1) if you are a lover, then [make] yourself a madman among everybody, keep going
2) wheel in circles like a whirlwind, flinging up dust, keep coming



chakkar maarnaa : 'To wheel round, to whirl round, to revolve, to move or fly in a circle; to take a roundabout road'. (Platts p.435)

S. R. Faruqi:

The opening-verse is by way of introduction, but it's not entirely devoid of interest. 'The madman is sane/alert about his own affairs' [diivaanah bakaar-e ;xvesh hushyaar , a Persian proverb]. More trickery is being taught to him-- 'You are a madman after all, always go around wherever you want, always keep taking a look at whomever you want'.
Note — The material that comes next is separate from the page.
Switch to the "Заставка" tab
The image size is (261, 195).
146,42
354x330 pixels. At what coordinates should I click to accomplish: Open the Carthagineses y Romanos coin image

Presumably the trickery lies in the verse's injunction to '[make] yourself a madman' [apne ta))ii;N diivaanah], though with no proper verb supplied. The sab me;N could be taken as a comparative part of the injunction ('make yourself more conspicuously mad than everybody else'), or else just as a location ('keep going around in public').

Then there's the sense of chakkar maarnaa as 'to take a roundabout road' (see the definition above). An element of conscious choice certainly seems to be present in the advice.